Kiel. Der Kieler Hafen wird 2011 erstmals die Grenze vom sechs Millionen Tonnen Ladung überschreiten. Davon geht Dirk Claus, Geschäftsführer der Seehafen Kiel GmH, aus. Damit werde der Ostseehafen den Erfolgskurs des vergangenen Jahres fortsetzen, sagte Claus am Dienstag bei der Vorlage des Umschlagergebnisses 2010. Mit 5,8 Millionen Tonnen gingen so viele Güter wie niemals zuvor über die Kaikanten des Förde-Hafens. Der Zuwachs gegenüber 2009 falle mit 19,3 Prozent „überdurchschnittlich" hoch aus, ergänzte Claus.
Brand auf der „Lisco Gloria" hinterließ keinen Schaden beim Umschlag
Wachstumslokomotive des Kieler Hafens war auch 2010 der Fährverkehr. Mit 4,2 Millionen Tonnen (plus 31,2 Prozent) tragen die verschiedenen Fährlinien mittlerweile zu 70 Prozent zum Gesamtumschlag bei. Die aufkommensstärkste Verbindung war im Berichtsjahr die Verbindung von Kiel nach dem litauischen Hafen Klaipeda sowie St. Petersburg. Die DFDS-Seaways-Reederei setzt derzeit drei kombinierte Fracht-/Passagierfähren (RoPax-Fähren) ein und bietet damit sieben Abfahrten pro Woche.
Rund zwei Millionen Tonnen Ladung transportierte die Reederei 2010 nach Litauen beziehungsweise Russland – ein neuer Rekord. Das Mengenwachstum nahm auch keinen Schaden durch den Brand auf der RoPax-Fähre „Lisco Gloria", der sich Anfang Oktober 2010 vor der deutsch-dänischen Küste ereignete. Er resultierte in einem Totalverlust des Schiffes. Trotzt der Havarie seien ganze drei Rundreisen ausgefallen, berichtete Jacob Andersen von DFDS Seaways. Er lobte zudem das sehr vorbildliche und umsichtige Rettungsmanagement bei der Havarie, die glücklicherweise keine Menschenleben forderte. Aktuell setzt das Unternehmen ein Charter-Schiff ein, bemüht sich aber intensiv um eine dauerhafte Lösung.

Auszug aus Datensatz:
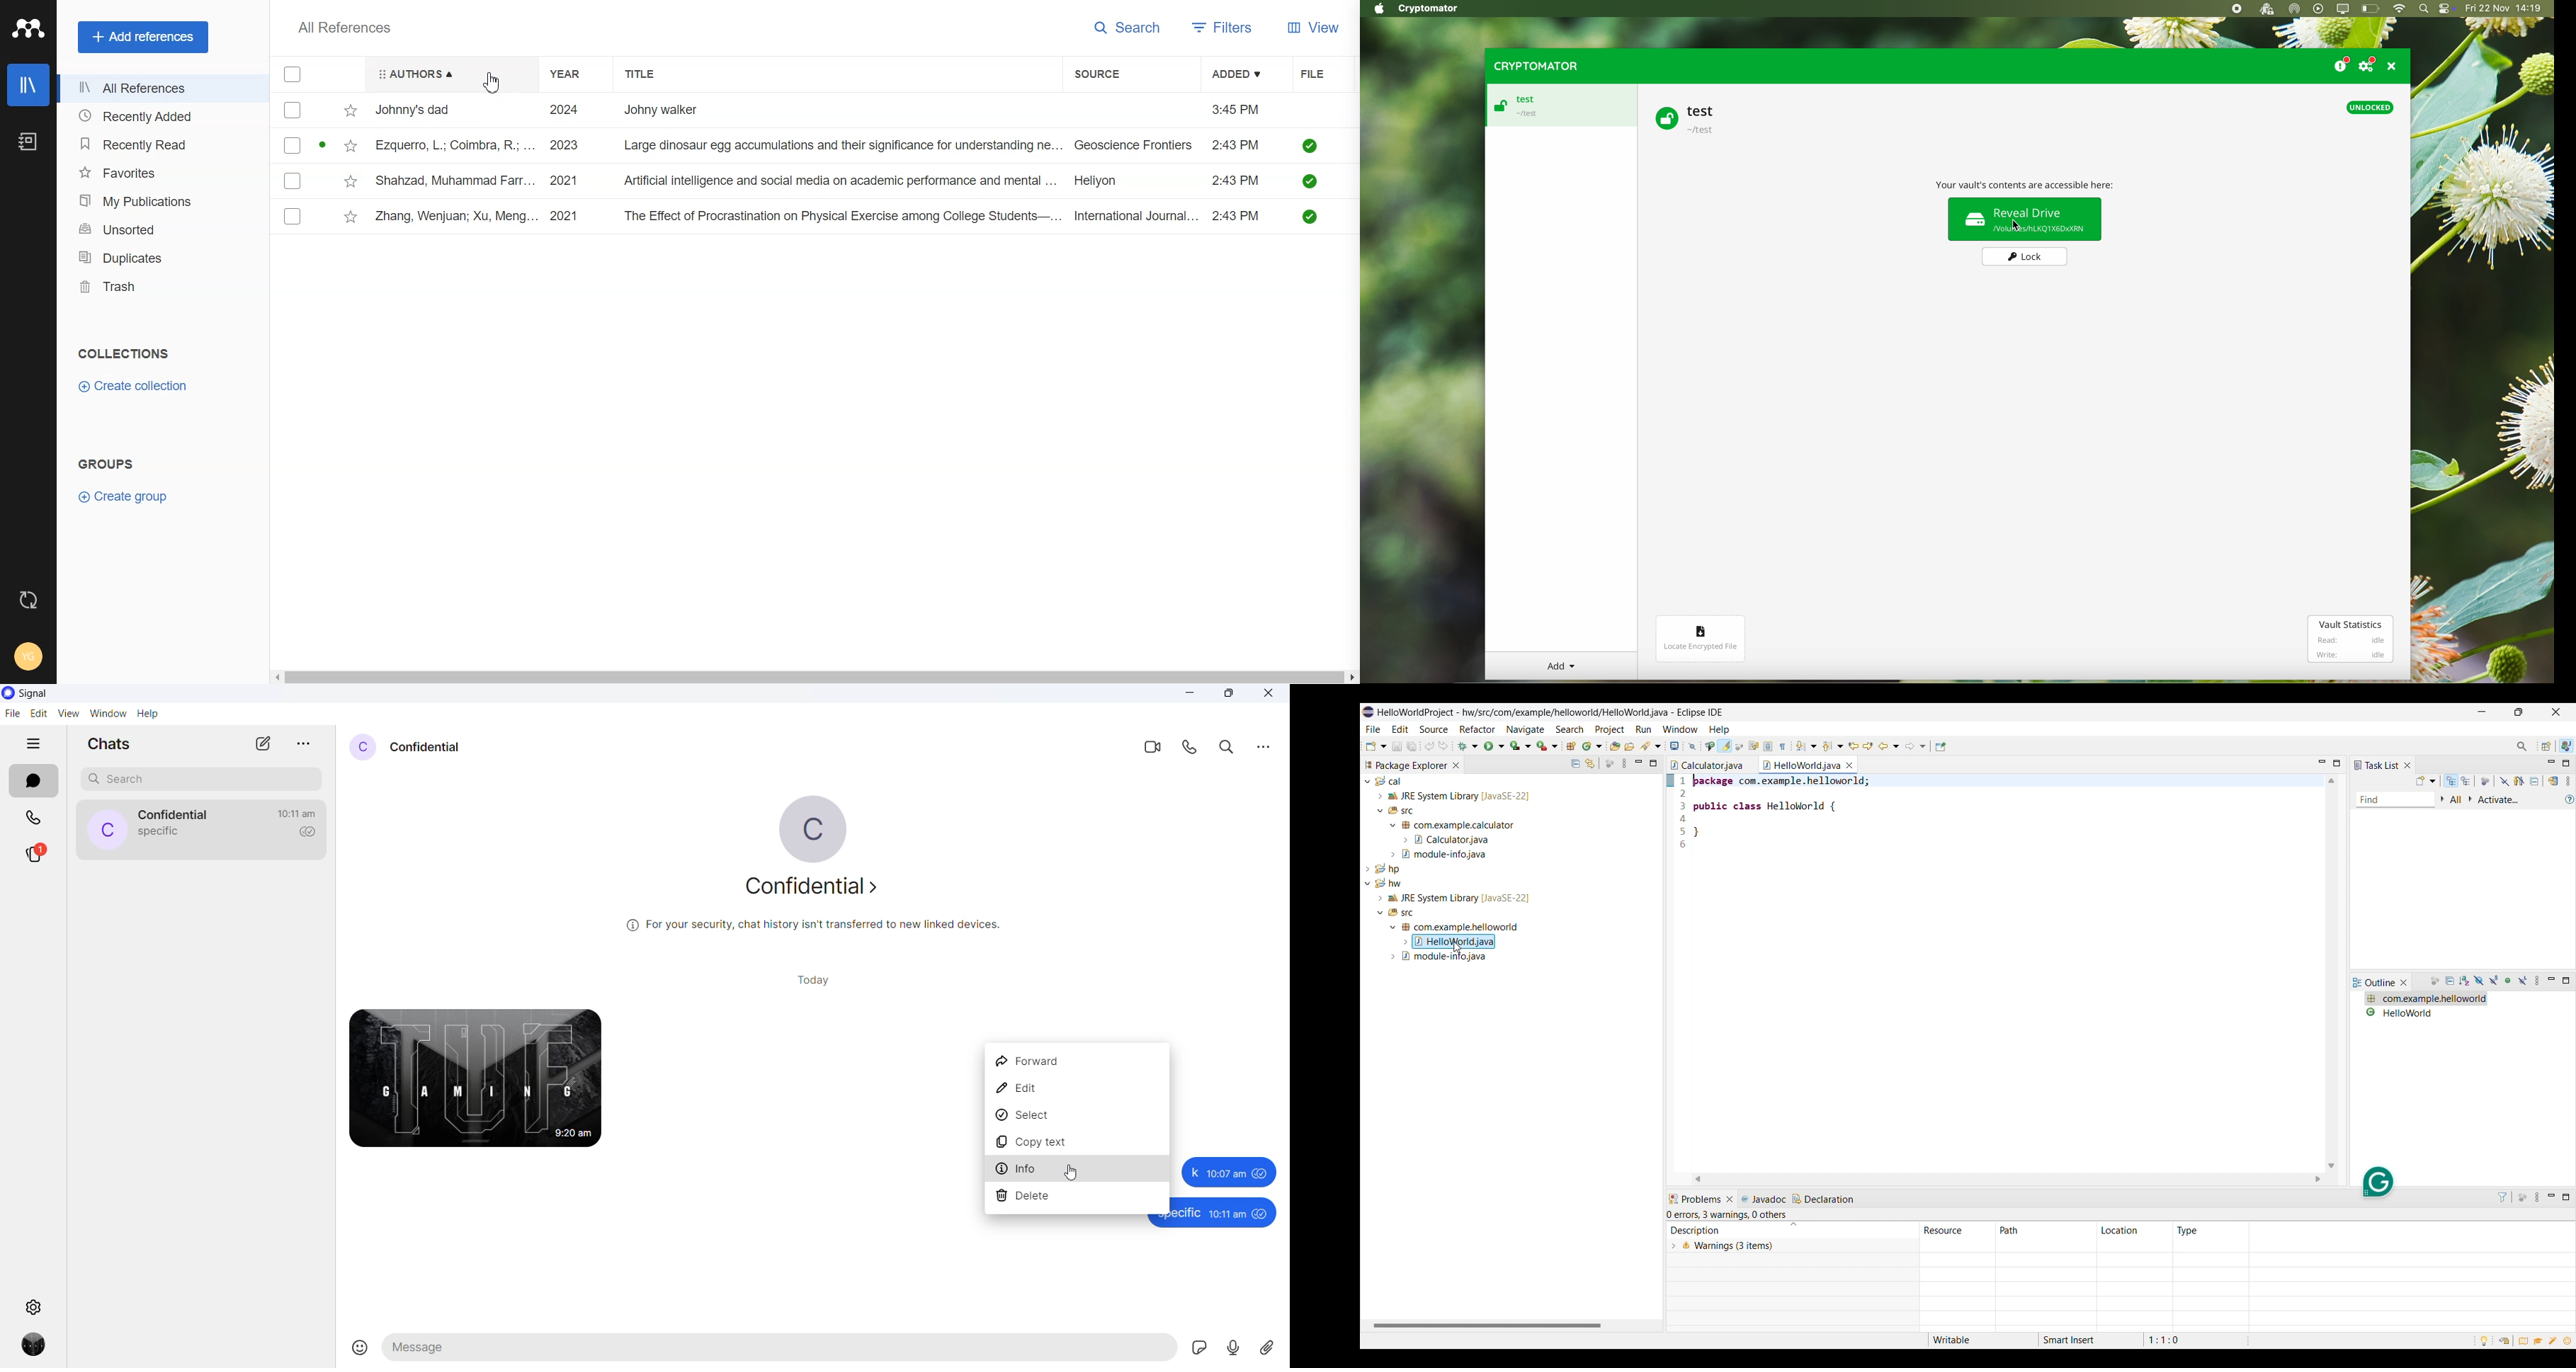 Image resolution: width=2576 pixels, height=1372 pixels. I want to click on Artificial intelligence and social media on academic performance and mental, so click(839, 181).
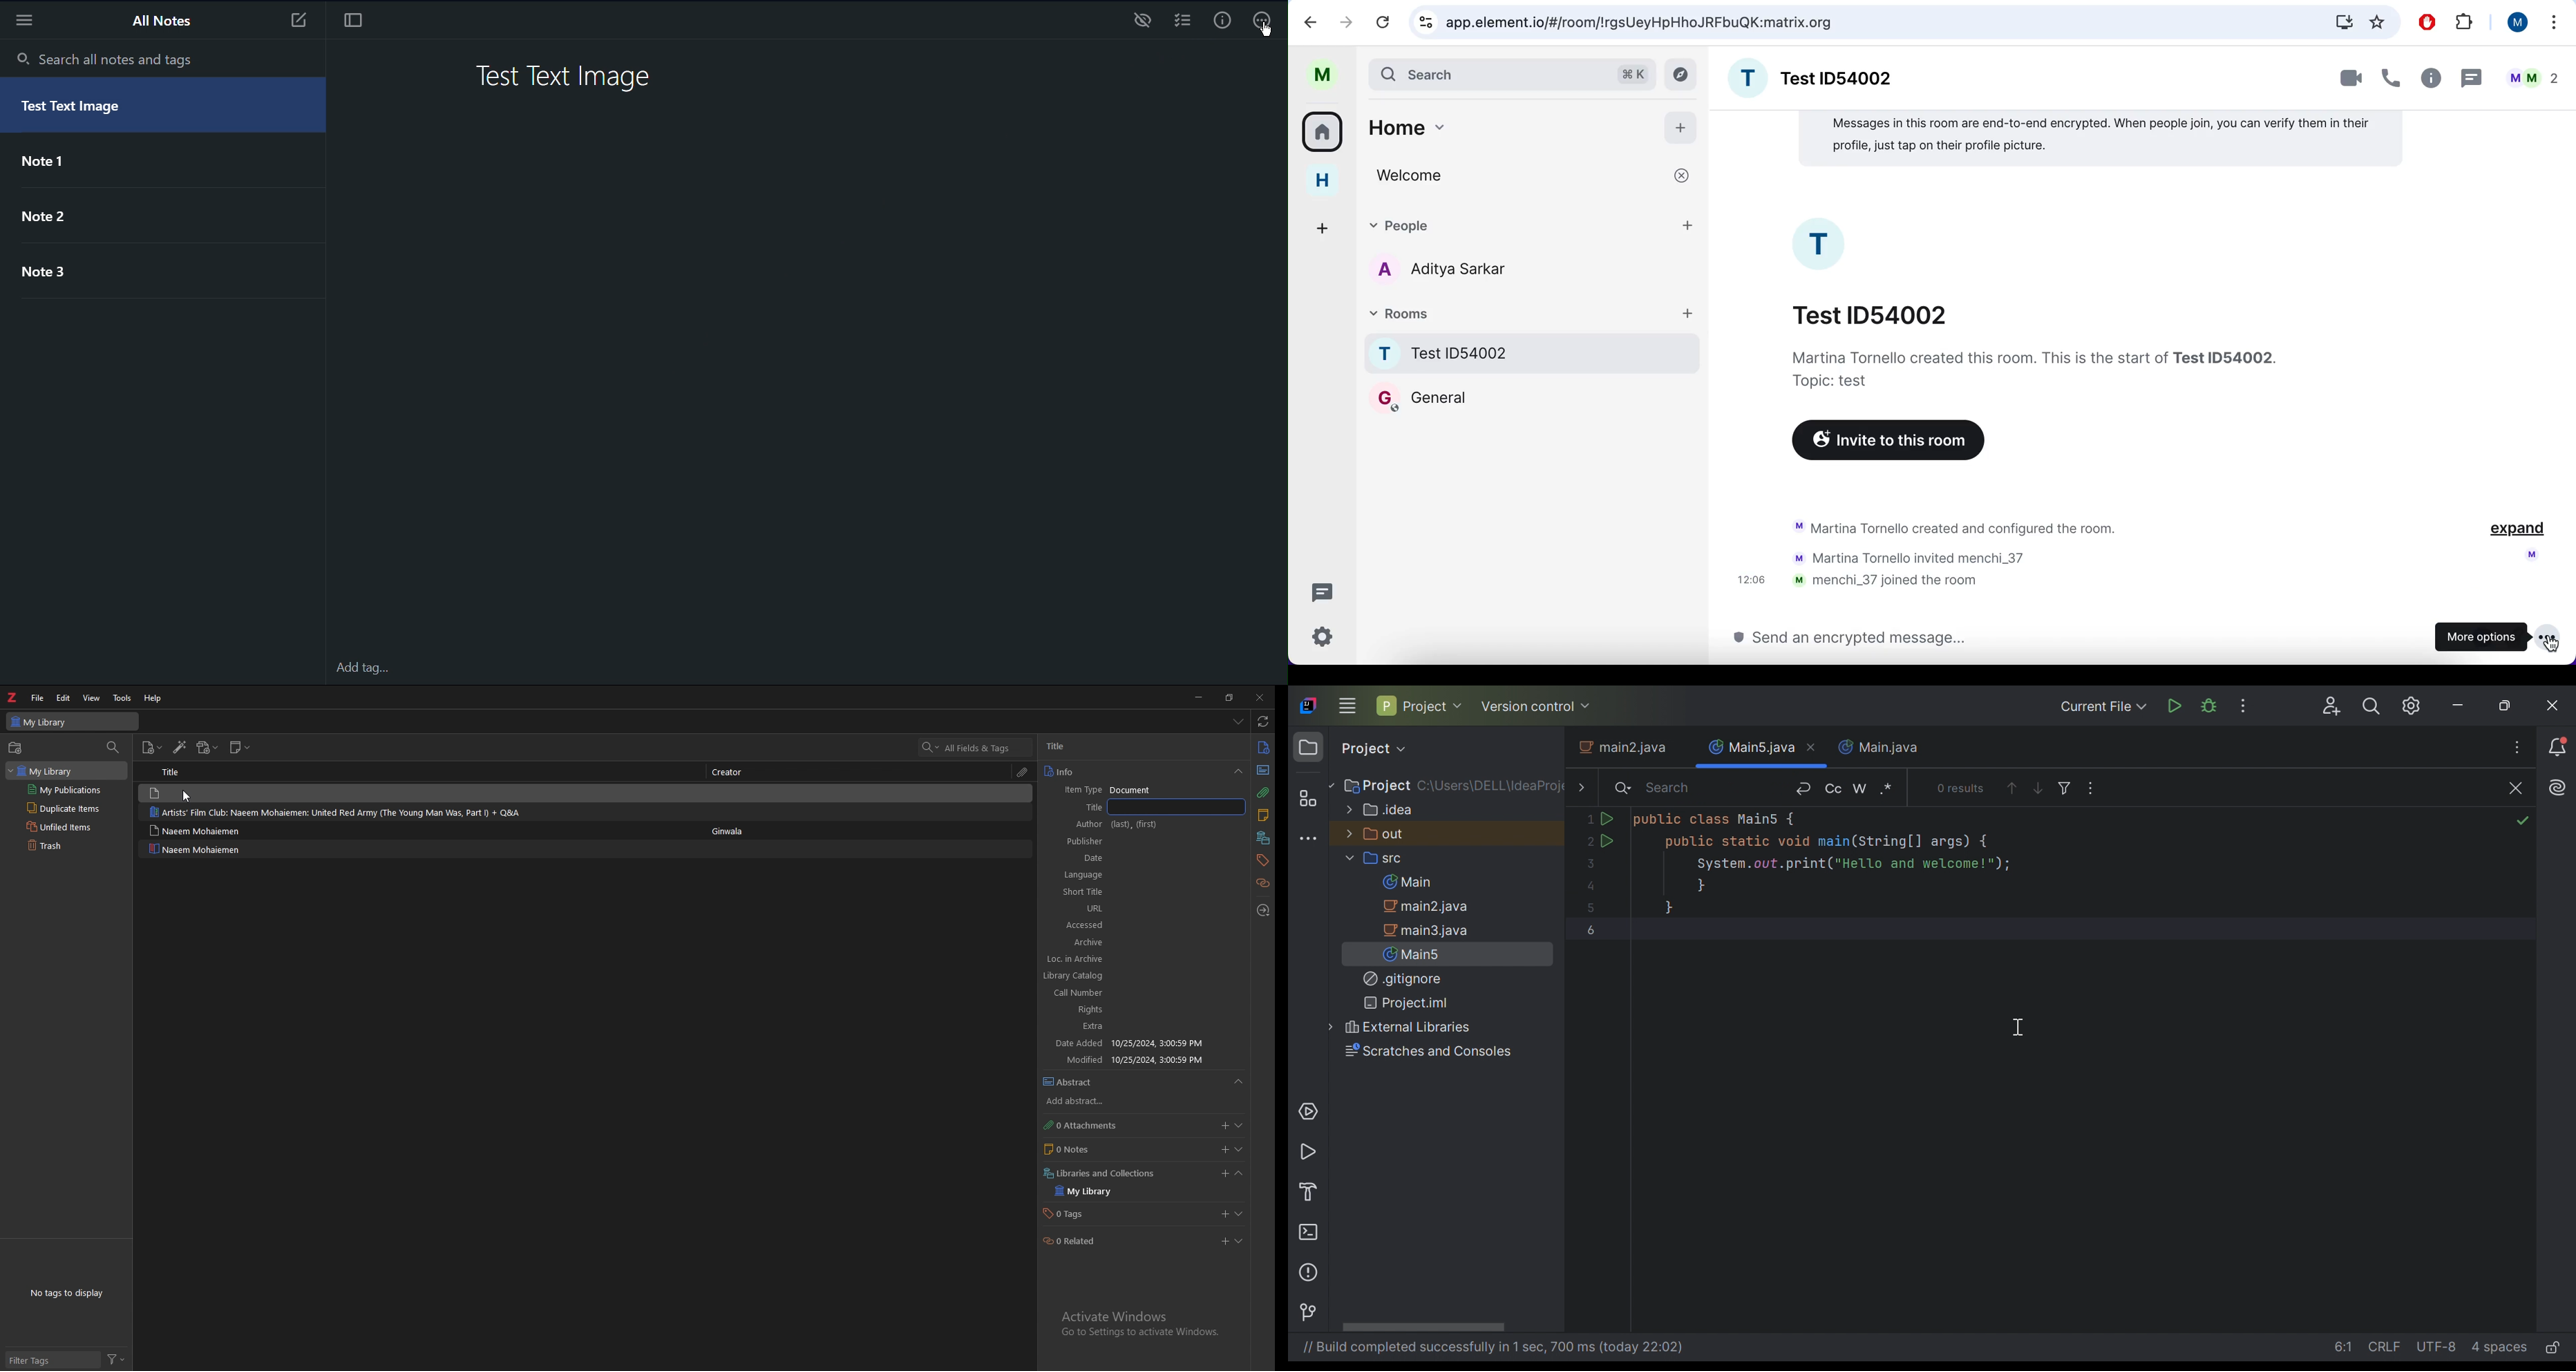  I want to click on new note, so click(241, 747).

Aufgabenstellung: Welche Gütermenge wurde laut dem Textauszug zum Kieler Hafen im Jahr 2010 insgesamt umgeschlagen?

Schriftliche Antwort: Im Jahr 2010 wurden 5,8 Millionen Tonnen Güter umgeschlagen.